The rise of collaborative consumption

The other day, I saw this great poster in Paris tube station. This is sport retailer Decathlon inviting you to a "peer-to peer" trading: you bring your old gear to re-sell, so you buy new stuff.

  Screen shot 2011-11-08 at 10.05.48 AM

Screen shot 2011-11-08 at 10.04.59 AMOther brands like Levi's and Nike are also running similar "Trade in for cash" offers. But what's clever about Decathlon's approach is giving you a personal justification, with the great idea: ‘You’re progressing faster that your gear. Sell if for some new gear!’ So now you can trade up for more expensive sport gadgets without guilt! Wonderful ;-)

This campaign is part of the broader trend of ‘collaborative consumption’, with the emergence of a whole new breed of businesses such as car-sharing, book swapping and recycling. Most of them are online-enabled, and work on direct, peer-to-peer exchanges.

Green business is dead. Long live green business

Green bloggers are even talking about Green Marketing, in its conventional form, being over. This is based on the simple fact that in spite of the hype and pressure on corporation, green products account for less that 2% of business in most product categories. Consumer habits have not really changed that much, as Joel Makower explains here.

Does this mean marketer should give up on attempts to "clean up" your products? Of course not. You’ll keep doing it for other reasons, like cost cutting, staff pride, corporate reputation etc. But we need to get real about how effective this will be at helping us SMS (sell more stuff).

The ‘new green’ however, goes deeper, and is more about how you consume (including consuming less) than what you consume. And it’s here to last:

  • 1. Anthropologists tells us we are hard-wired to be social creatures, looking to share and ‘have what others are having’.
  • 2. We have got used to sharing in our life, with music and video file sharing
  • 3. The recession will only reinforce this new trading model and those new behaviours.
  • 4. It's just cool, whether you call it ‘Eco-chic’ or ‘Dealer-chic’.

What does this mean for me?

So what does this ‘new green’ of collaborative consumption do to me? I’m not a retailer and I don’t run a cool car-sharing site either, I’m selling babyfood, I hear you say!

• • • • • • •

— What you will do —
[1] Write out the passage on collaborative consumption from "The other day, I" to "without guilt! Wonderful ;-)", word for word.
[2] Filter the records and list every line that contains the string "club", matching case exactly.

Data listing
• • • • • • •

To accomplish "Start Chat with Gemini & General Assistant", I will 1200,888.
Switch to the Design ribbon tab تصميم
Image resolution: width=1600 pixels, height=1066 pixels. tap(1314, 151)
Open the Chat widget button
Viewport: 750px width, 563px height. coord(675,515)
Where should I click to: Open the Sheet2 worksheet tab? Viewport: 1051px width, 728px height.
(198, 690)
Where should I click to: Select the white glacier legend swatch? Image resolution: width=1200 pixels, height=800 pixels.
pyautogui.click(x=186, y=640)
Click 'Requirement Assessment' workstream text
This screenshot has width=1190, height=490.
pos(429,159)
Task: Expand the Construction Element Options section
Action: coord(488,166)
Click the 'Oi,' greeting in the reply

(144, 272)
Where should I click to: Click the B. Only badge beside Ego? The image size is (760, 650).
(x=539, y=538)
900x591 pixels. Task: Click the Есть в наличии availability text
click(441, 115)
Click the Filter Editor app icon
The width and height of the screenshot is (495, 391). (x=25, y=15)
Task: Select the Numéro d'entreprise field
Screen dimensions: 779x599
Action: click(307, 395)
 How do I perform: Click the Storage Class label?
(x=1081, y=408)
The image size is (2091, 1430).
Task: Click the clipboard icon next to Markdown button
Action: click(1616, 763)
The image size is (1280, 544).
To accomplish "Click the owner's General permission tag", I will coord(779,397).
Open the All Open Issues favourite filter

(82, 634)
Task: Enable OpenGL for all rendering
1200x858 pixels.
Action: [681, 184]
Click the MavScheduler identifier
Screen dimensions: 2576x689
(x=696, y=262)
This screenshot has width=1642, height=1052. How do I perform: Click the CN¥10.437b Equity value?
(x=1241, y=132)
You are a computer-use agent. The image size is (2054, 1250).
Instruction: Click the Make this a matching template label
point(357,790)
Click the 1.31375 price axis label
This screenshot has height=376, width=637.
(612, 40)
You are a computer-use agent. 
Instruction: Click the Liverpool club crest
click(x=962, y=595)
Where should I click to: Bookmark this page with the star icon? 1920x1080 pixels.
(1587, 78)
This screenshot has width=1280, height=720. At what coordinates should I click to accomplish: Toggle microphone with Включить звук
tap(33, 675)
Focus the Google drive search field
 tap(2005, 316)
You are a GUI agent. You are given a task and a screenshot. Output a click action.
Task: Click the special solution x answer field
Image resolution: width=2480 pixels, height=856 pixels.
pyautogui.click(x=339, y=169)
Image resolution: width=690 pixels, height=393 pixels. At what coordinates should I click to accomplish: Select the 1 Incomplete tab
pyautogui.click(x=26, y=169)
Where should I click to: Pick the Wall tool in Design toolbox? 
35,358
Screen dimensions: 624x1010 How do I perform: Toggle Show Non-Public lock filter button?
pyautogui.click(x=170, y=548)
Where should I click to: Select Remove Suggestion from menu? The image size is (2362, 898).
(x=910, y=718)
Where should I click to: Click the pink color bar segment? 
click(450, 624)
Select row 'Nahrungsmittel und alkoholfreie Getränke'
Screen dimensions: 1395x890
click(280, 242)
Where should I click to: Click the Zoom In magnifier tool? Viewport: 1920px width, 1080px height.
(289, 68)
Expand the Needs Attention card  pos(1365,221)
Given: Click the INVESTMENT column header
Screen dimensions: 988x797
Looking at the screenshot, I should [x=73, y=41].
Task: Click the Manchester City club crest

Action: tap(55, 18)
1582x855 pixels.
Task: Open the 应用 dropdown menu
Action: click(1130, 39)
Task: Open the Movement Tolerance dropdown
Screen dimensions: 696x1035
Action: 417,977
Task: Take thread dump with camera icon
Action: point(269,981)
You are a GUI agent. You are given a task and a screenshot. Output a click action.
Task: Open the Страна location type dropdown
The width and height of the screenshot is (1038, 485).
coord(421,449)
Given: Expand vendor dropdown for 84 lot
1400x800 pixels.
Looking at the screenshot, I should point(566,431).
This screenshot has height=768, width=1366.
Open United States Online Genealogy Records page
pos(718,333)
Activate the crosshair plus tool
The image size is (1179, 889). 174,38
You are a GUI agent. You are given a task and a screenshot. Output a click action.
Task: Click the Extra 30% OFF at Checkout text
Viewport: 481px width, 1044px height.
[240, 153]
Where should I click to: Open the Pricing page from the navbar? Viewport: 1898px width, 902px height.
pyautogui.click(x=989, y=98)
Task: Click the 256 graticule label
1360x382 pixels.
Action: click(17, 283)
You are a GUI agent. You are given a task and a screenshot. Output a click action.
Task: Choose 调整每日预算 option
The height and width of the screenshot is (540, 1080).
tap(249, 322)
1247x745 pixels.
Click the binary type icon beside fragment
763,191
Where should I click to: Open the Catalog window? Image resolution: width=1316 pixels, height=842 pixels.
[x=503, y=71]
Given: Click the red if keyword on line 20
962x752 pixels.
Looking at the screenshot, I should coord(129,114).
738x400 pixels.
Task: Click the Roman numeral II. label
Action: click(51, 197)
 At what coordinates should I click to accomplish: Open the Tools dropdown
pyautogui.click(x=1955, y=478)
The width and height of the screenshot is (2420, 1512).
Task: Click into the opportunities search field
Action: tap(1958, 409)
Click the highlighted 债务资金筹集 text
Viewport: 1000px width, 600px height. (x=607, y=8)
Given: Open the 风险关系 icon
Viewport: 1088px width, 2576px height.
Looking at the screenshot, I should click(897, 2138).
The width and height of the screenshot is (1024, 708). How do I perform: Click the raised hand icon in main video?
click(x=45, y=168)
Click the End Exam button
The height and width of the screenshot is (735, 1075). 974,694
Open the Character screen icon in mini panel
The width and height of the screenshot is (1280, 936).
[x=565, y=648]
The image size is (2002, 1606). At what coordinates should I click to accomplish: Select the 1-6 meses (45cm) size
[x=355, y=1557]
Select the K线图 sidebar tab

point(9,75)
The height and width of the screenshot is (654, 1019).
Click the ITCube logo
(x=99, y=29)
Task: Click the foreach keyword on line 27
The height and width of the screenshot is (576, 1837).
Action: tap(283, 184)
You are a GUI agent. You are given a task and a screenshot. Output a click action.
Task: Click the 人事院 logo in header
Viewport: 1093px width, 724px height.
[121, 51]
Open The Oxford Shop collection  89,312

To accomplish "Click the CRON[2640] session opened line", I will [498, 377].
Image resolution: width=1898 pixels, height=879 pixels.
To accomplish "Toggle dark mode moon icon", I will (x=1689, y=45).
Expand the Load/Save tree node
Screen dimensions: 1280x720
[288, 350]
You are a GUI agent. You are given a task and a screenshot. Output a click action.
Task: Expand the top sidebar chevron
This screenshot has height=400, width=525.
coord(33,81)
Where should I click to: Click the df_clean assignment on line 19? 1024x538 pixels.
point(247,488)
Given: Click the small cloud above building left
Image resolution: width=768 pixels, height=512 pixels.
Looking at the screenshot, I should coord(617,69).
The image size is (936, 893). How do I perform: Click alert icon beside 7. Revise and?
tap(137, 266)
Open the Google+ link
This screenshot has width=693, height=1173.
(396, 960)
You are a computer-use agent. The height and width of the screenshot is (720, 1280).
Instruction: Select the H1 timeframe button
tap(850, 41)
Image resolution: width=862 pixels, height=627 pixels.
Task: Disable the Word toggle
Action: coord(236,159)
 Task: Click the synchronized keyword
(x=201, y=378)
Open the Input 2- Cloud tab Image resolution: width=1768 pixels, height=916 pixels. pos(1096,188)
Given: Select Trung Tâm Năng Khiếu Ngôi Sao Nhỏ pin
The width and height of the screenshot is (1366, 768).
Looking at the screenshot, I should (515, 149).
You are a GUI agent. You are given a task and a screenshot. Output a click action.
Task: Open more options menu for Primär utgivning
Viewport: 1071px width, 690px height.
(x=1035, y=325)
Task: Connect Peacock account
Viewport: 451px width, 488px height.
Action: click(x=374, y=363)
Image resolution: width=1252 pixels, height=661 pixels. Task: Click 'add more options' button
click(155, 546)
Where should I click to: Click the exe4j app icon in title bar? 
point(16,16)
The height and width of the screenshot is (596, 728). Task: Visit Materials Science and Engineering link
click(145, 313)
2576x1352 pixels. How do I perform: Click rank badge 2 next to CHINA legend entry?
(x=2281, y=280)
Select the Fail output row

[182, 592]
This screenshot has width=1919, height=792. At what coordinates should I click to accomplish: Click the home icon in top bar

• • • • • • •

— Solutions to the tasks —
[1]
The other day, I saw this great poster in Paris tube station. This is sport retailer Decathlon inviting you to a "peer-to peer" trading: you bring your old gear to re-sell, so you buy new stuff.

  Screen shot 2011-11-08 at 10.05.48 AM

Screen shot 2011-11-08 at 10.04.59 AMOther brands like Levi's and Nike are also running similar "Trade in for cash" offers. But what's clever about Decathlon's approach is giving you a personal justification, with the great idea: ‘You’re progressing faster that your gear. Sell if for some new gear!’ So now you can trade up for more expensive sport gadgets without guilt! Wonderful ;-)

[2]
Instruction: Click the Liverpool club crest
Task: Click the Manchester City club crest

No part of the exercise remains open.